Monday, Jul. 12, 1943

Fantastic Industry

THIS IS FASHION--Elizabeth Burris-Meyer--Harper ($6).

In 1939 American women spent $750,000,000 for 170,000,000 dresses, $210,000,000 for 3,000,000 fur coats, $360,000,000 for stockings, $105,000,000 for corsets and bras, $160,000,000 for 100,000,000 hats. Total: $1,585,000,000.

The coming of Dress Regulation L-85* in 1942 checked for a time the development of one of America's greatest industries. It ended a decade in which, says Author Burris-Meyer, "fashion had been static for the longest period in modern history."
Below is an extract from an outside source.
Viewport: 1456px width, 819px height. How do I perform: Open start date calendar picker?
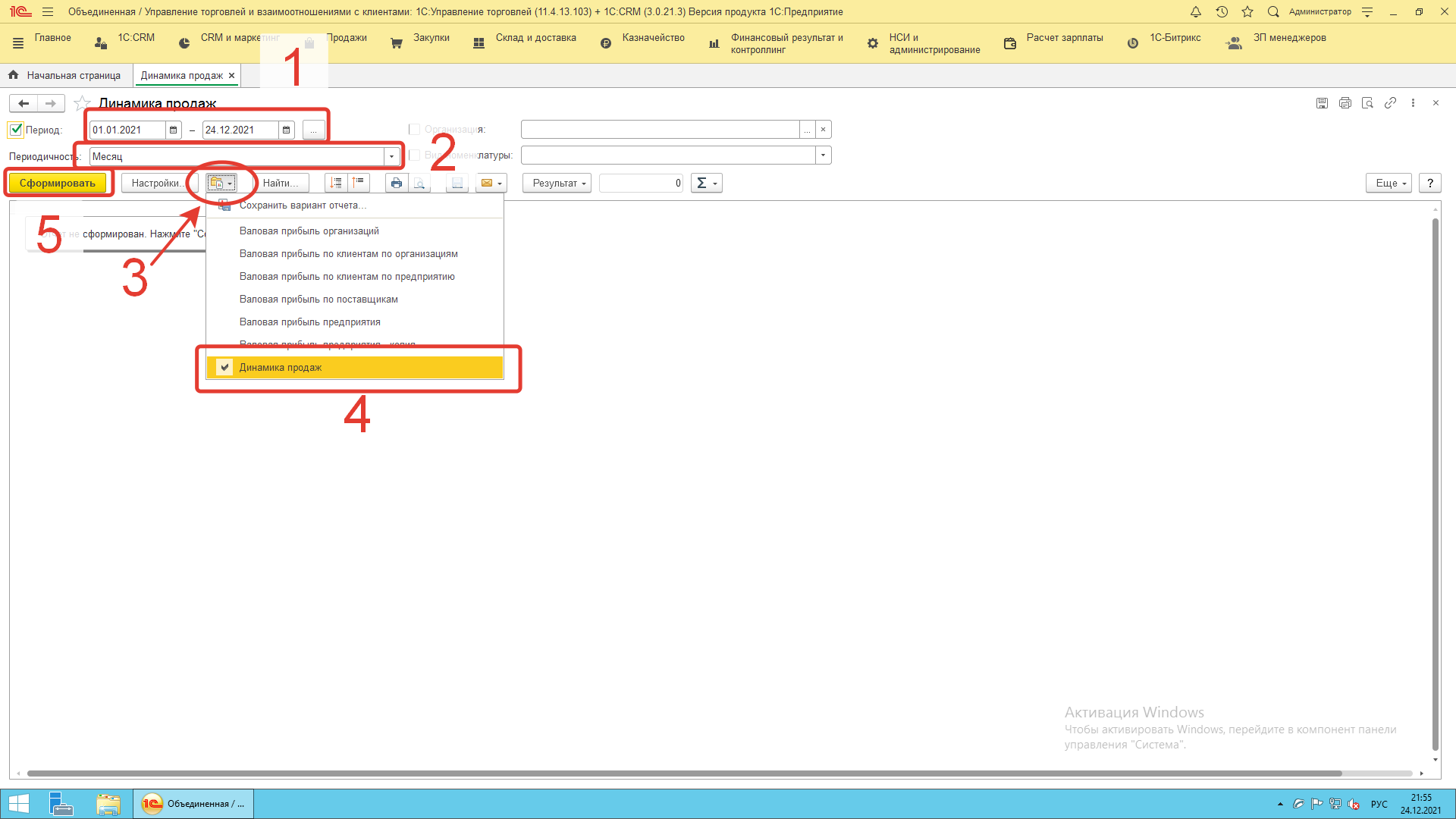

Combs for Cats. Elizabeth Burris-Meyer's detailed story of dress, trimmings and furnishings runs from prehistoric Egypt to the present day. It includes its chronology and the fantastic interpretation of the great dates and shattering movements of world history as they were seen in terms of their effect on fashion. The French Revolution introduced the guillotine coiffure (hair cut short at the back of the neck). After the Revolution, men began painting their eyebrows, carrying two watches, and a comb for the hostess' cat. Charles James Fox was as brilliant in fashion as he was in Parliament. Red fox muffs, worn in his honor, became a fad. Lincoln popularized the shawl for men. The Russo-Japanese War introduced the kimono.

One of the milestones in dress design was the use of zippers by Schiaparelli (1935). Others: the habit of carrying a small mirror (Eleanor of Castile, 13th Century); the revolution in cosmetics that began with the sale of Pear's soap (1808). The greatest date in the history of modern fashion was 1846, when the lockstitch sewing machine was patented.

Before the advent of the great Houses of Worth, Paquin, Poiret, Chanel, Schiaparelli, Patou, Mainbocher, Molyneaux, Busvine, fashion was largely at the mercy of royal whims, religious edicts, the sufferings and successes of the great. The Egyptians' passion for absolute cleanliness led them to a vogue of white (they reserved black as a trimming for the lower classes only, went into saffron for mourning). Etruscan royalty were permitted seven colors, heads of families three, officers two; black sandals were for senators. Pennsylvania's Mennonites allowed red for young girls, rose for unmarried women, blue for the married, white for widows. Yellow, popular in England under James I, was discarded when the murderess Mrs. Turner was hanged in a yellow ruff.

"Stifled Sigh" Shade. The French had a vogue for incredible shades: Widow's Joy, Envenomed Monkey, Sewage, London Fog, Stifled Sigh, Fly's Backside Violet, Pale Frightened Fifi. Under Louis XVI, "the Golden Age of Vermin," the colors were topped by formal hairdos of wire, ribbons and artificial hair 72 in. high, containing handsome flea cages (they were removed when full) and scratchers of gold and ivory.

History's first diamond was worn by Zenobia of Palmyra (260 A.D.) to hold her purple wrap at the shoulder. France's 15th-Century Agnes Sorel was the first to have her diamonds cut with facets. New York's Jim Brady was the last to cover his shirt front with a mass of glittering studs--a display which "ended the popularity of [the diamond] for men until 1941." Other trends that faded slowly: petticoat breeches for men (Louis XIV), the wearing of small beards by women rulers (Egyptian), and the Elizabethan custom of eating gravel, tallow, ashes to attain the Queen's "pale, bleak color."

* L85 itself called to mind pre-Christian days when the women of Rome successfully picketed the Senate to demand the repeal of the Oppian Law--a war-emergency measure which limited female purchase of fabrics, colors and gold.